Brief: From the very first line down to the line containing "Image resolution: width=1366, height=2228.", write out the material exactly as it appears, and no more.

__________________________________________________

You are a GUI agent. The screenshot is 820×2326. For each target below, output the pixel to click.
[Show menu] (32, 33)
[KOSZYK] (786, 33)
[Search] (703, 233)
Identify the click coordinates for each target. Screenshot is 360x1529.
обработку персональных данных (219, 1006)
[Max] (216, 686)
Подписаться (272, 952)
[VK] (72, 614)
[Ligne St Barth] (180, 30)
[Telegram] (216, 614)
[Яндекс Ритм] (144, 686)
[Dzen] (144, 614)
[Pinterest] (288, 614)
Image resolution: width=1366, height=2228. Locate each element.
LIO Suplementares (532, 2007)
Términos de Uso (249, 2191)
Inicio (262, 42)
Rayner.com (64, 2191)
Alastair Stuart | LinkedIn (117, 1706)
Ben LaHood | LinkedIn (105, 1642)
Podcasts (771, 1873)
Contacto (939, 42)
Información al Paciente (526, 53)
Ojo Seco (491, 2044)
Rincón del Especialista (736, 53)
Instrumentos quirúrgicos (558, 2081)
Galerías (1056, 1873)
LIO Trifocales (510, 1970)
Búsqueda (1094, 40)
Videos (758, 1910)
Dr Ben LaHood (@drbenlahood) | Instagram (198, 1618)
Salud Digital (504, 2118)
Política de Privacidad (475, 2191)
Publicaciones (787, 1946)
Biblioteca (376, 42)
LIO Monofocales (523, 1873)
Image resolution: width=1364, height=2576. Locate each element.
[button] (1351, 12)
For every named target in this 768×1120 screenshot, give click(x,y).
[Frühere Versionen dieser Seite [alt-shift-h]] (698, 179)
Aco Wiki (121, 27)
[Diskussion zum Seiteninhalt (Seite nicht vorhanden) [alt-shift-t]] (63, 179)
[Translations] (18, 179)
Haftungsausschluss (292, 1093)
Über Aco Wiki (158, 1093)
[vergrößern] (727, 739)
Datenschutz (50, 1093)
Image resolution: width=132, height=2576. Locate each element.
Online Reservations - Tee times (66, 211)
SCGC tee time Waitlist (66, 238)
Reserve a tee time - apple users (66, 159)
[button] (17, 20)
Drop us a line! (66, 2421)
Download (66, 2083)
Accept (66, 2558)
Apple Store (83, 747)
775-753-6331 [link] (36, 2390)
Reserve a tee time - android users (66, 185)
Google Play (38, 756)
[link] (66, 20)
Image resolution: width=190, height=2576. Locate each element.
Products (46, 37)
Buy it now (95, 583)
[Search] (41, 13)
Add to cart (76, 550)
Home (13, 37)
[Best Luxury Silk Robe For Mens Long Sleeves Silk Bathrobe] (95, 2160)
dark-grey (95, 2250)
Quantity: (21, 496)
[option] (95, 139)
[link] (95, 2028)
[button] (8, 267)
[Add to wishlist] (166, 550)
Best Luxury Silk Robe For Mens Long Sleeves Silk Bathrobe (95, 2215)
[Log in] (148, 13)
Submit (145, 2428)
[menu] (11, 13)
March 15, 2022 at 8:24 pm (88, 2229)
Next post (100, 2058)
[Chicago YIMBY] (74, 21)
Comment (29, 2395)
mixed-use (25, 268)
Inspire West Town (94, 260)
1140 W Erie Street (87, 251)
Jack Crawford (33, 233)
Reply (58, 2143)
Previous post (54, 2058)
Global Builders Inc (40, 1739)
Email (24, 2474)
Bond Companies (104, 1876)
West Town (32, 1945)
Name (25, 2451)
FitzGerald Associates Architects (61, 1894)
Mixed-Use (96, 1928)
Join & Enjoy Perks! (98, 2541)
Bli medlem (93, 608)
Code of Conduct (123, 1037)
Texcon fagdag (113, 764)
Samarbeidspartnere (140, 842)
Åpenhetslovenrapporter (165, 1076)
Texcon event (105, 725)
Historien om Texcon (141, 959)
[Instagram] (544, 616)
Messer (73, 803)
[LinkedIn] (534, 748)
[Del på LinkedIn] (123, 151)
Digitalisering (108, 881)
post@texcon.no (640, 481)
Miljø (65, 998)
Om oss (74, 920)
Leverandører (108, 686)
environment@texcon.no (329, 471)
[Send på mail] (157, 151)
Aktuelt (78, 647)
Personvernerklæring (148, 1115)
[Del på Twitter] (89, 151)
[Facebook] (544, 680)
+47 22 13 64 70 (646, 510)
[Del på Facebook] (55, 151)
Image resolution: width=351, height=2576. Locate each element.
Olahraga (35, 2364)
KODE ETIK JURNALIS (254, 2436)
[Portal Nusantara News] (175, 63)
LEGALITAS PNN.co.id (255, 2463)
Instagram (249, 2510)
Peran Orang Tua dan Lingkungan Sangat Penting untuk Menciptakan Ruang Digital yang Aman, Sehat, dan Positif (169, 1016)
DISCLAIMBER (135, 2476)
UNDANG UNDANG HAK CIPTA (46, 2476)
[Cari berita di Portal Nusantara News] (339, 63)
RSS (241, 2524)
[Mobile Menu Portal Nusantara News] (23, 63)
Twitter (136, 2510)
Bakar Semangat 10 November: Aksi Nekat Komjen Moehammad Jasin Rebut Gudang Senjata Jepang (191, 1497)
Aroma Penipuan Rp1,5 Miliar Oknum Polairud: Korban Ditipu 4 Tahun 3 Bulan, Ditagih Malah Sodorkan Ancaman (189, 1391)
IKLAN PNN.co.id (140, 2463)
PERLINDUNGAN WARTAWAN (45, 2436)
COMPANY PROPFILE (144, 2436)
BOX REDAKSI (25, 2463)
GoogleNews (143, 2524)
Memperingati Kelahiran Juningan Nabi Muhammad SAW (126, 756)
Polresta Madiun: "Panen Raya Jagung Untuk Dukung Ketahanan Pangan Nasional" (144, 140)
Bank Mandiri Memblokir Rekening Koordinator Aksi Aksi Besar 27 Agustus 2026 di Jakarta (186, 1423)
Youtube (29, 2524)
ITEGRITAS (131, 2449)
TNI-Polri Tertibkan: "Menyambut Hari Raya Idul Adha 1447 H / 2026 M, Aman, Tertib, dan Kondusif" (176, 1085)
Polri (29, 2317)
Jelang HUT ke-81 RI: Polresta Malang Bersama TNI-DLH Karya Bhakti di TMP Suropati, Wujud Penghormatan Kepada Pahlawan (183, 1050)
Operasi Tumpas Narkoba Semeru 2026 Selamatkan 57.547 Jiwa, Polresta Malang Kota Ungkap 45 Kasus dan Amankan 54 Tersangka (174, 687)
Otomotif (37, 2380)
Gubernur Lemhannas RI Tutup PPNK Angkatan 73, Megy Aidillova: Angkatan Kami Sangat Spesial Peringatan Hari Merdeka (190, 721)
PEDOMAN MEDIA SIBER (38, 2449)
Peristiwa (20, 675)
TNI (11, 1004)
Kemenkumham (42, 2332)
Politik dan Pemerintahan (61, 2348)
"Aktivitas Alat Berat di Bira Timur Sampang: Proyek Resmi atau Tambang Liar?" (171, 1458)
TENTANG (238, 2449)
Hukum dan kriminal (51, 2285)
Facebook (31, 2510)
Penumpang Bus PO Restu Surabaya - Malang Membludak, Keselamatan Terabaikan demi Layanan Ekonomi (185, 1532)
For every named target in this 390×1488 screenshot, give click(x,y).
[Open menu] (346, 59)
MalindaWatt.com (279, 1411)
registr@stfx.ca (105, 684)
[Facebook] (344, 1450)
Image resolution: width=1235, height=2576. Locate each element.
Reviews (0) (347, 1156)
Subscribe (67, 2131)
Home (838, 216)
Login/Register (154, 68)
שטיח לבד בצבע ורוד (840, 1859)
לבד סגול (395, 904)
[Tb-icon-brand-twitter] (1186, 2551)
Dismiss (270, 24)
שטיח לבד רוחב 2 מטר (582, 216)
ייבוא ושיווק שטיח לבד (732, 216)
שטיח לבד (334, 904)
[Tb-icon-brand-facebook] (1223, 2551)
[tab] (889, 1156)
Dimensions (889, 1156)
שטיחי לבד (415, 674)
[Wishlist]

__________________________________________________

Exercise result:
You are a GUI agent. The screenshot is 820×2326. For each target below, output the pixel to click.
[Show menu] (32, 33)
[KOSZYK] (786, 33)
[Search] (703, 233)
Identify the click coordinates for each target. Screenshot is 360x1529.
обработку персональных данных (219, 1006)
[Max] (216, 686)
Подписаться (272, 952)
[VK] (72, 614)
[Ligne St Barth] (180, 30)
[Telegram] (216, 614)
[Яндекс Ритм] (144, 686)
[Dzen] (144, 614)
[Pinterest] (288, 614)
Image resolution: width=1366, height=2228. Locate each element.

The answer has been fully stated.